In the living room there’s scarcely a stick of furniture or picture on the walls that isn’t disturbed. Then I see the cause of the ruckus flash before me like a ghost.
My father’s earned another gift from one of the men in the Steamboat pub. He’s always being given things, says it’s a great advertisement to have the mighty Cannis Dury as a fan of your tyres or your shoes or your bacon.
This time the gift is a lively young lamb. It’s come home with a rope round its neck, but is none too happy to see it tightened.
‘Grab it up, boy,’ yells my father. There’s no need. It jumps into my arms the moment it sees me.
The rope is wrapped round its little snout. When I loosen it, the lamb grabs for breath.
Cannis is rolling drunk, knocking a lampshade about face. ‘Good — now follow me, we have a job of work to be done.’
I follow him to the kitchen. He steadies himself over the sink, reaches for his razor strop. The sight of the strop being taken makes my heart gallop. But not for myself, I’ve felt its lashes too many times, I’m wondering what my father plans for the lamb.
The little creature seems to sense it too. It squirms in my arms.
‘Hold that bastard steady,’ roars my father.
‘What’ll you do? What’ll you do to it?’ I say.
‘I’ll cut its throat, what d’ye think?’ He grabs the lamb and hangs it over the sink by its back legs. It struggles and squeals. My father has to use both hands to keep from losing it again. All the while the lamb looks at me. Great black eyes, staring.
‘Angus, boy, get my razor, you’ll have to do it!’
‘No.’ I say. I don’t believe I’ve uttered the word.
‘What do you mean, no? You will do it. The razor now, cut this bastard’s throat before it has me on my back.’
I look at the lamb, upturned and struggling in my father’s great hands. Its black eyes plead again. He takes down the razor, hands it to me, and then there’s an almighty struggle as though the lamb knows it’s on its own. The squeals are the sound of terror. I feel them reaching into me.
‘Cut its throat, hear me, cut it! Cut it, now!’
I stand with my father’s razor in my hand. I’m motionless. I know I’m disobeying and what that means. But I can’t harm the animal.
The razor slips to the floor; there’s a sharp pain in the front of my head when it falls. I realise I’ve been struck by my father. I lie on the floor beside the razor and when I see him reach for it I fill with panic.
As I get up I feel the cold flap of skin where his knuckle struck bone. There’s blood running from my head, going into my eyes and mouth.
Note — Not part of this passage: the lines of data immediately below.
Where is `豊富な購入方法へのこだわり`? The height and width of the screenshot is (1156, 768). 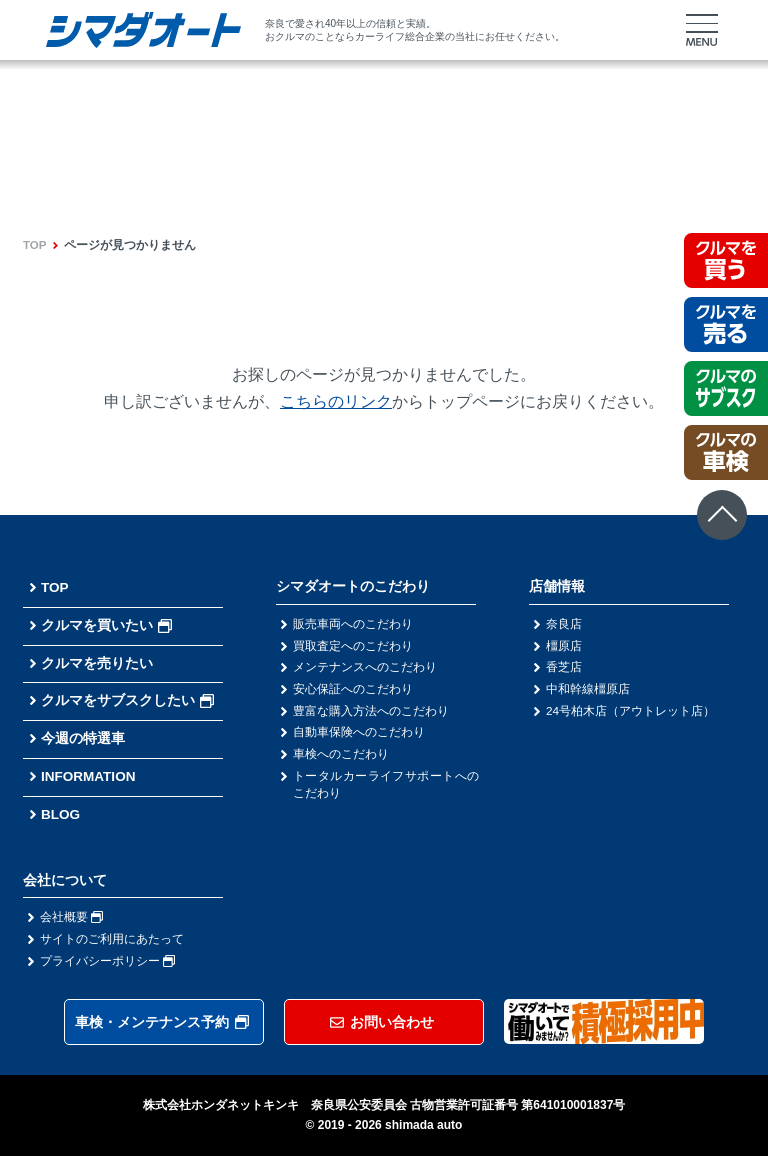 豊富な購入方法へのこだわり is located at coordinates (371, 712).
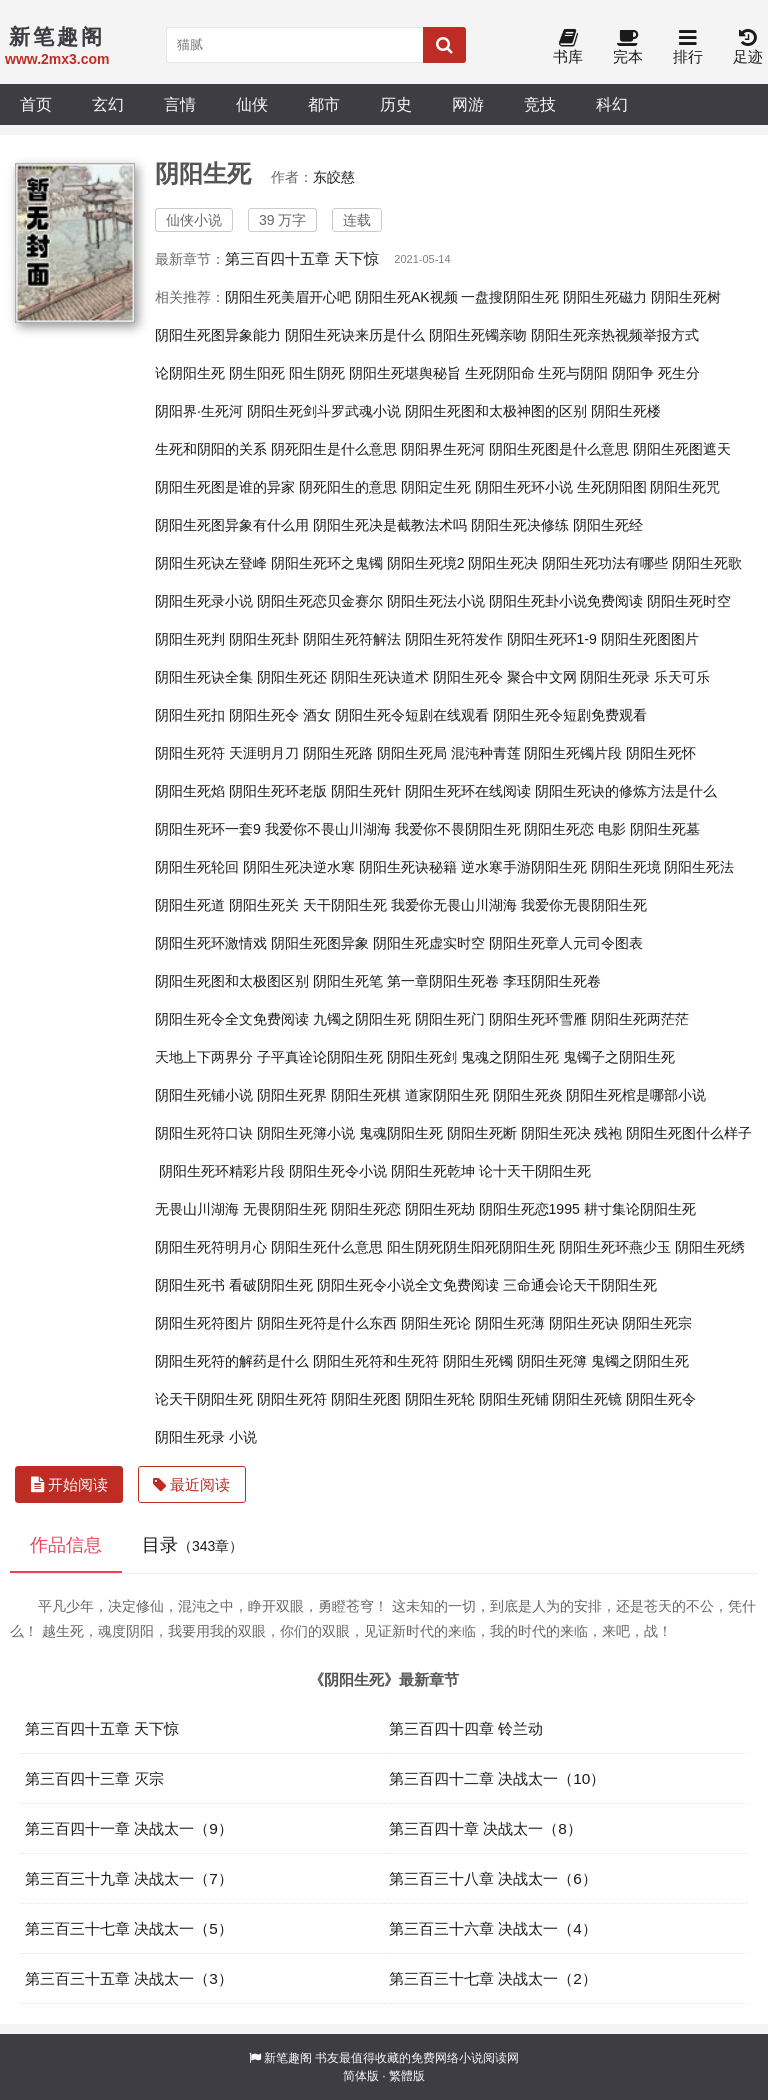 The height and width of the screenshot is (2100, 768). I want to click on 阴阳生死符发作, so click(454, 639).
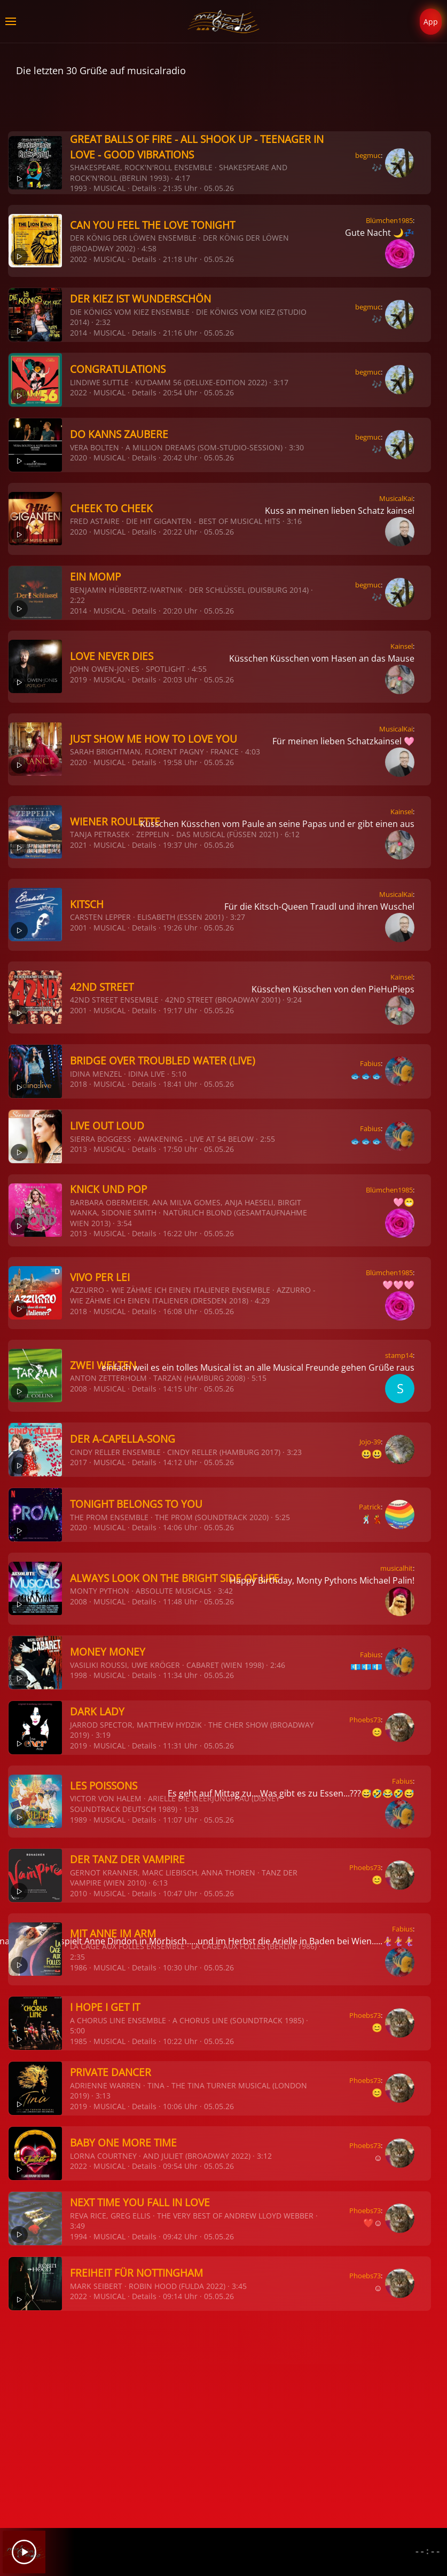  I want to click on 1998, so click(78, 1675).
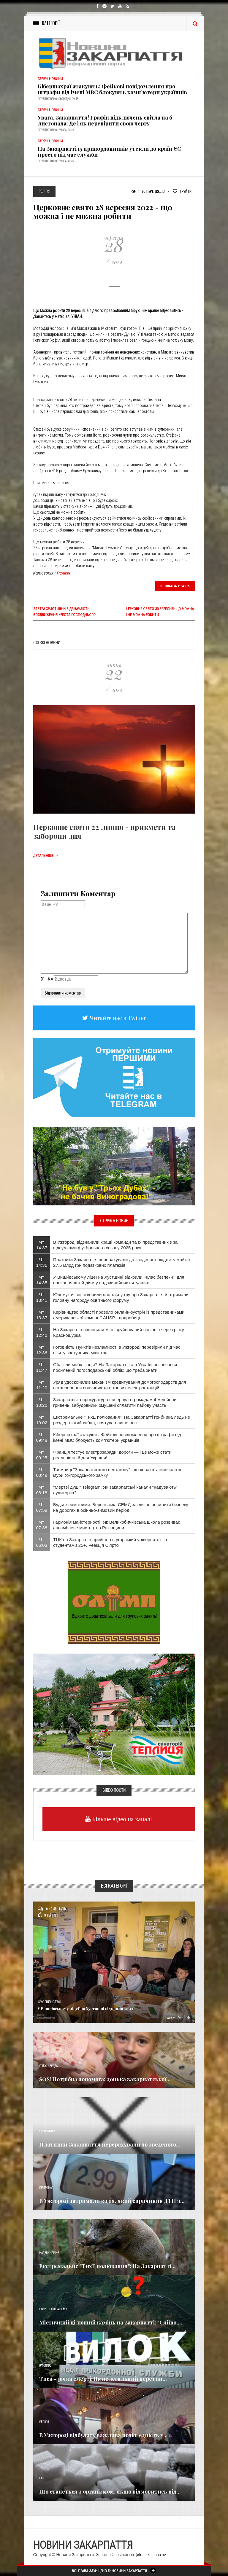 The width and height of the screenshot is (228, 2576). I want to click on "Мертві душі" Telegram: Як закарпатські канали "надувають" аудиторію?, so click(115, 1489).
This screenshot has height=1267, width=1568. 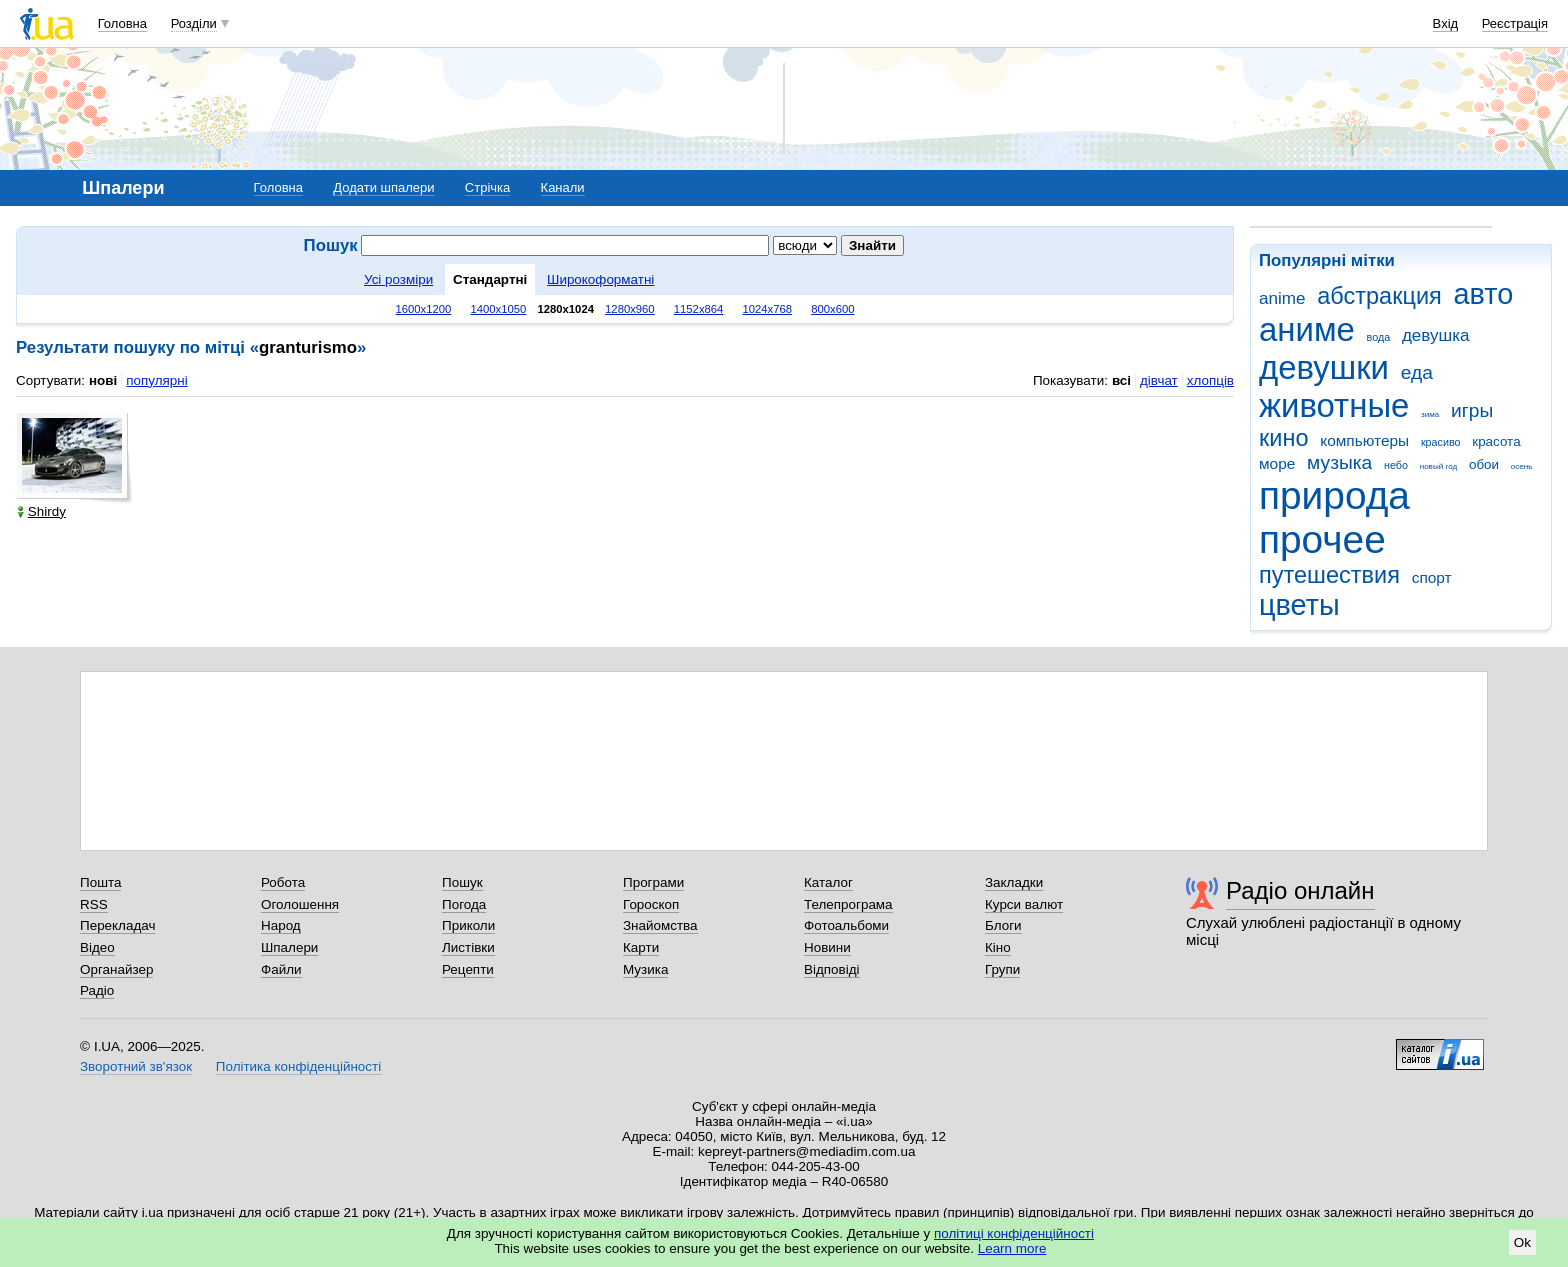 What do you see at coordinates (103, 380) in the screenshot?
I see `нові` at bounding box center [103, 380].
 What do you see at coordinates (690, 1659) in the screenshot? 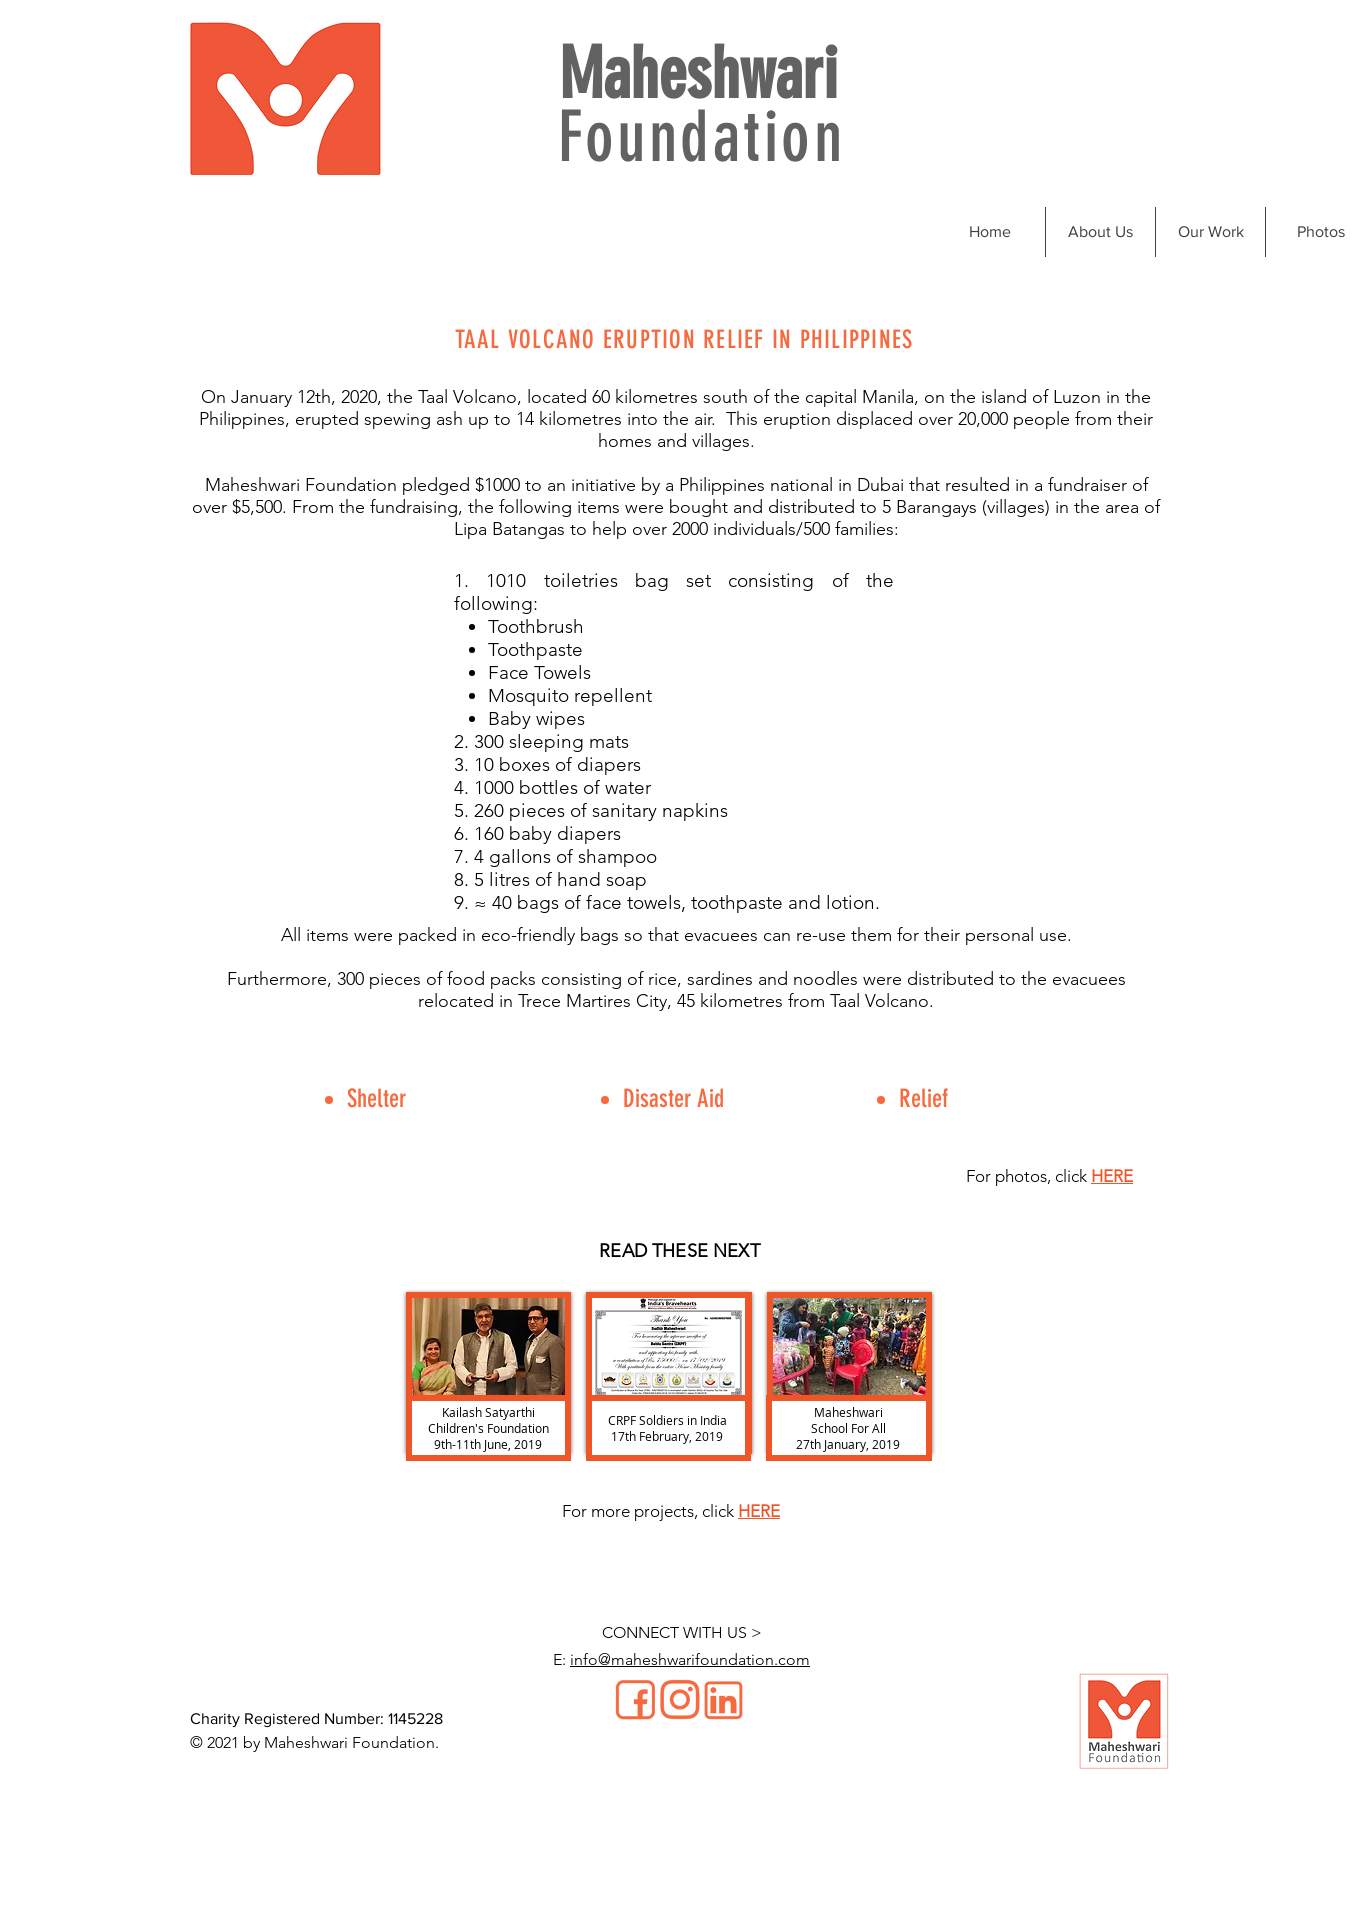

I feel no pain as I watch my father run the open steel across the lamb’s throat. The squealing reaches a higher pitch for a second and then blood chokes its mouth and spills over its flesh into the sink.
I watch the blood pour from the dying animal. Its black eyes are still staring into the heart of me. As I watch the blood flowing, I feel like it’s mine, like the blood I can taste in my mouth from the wound my father made.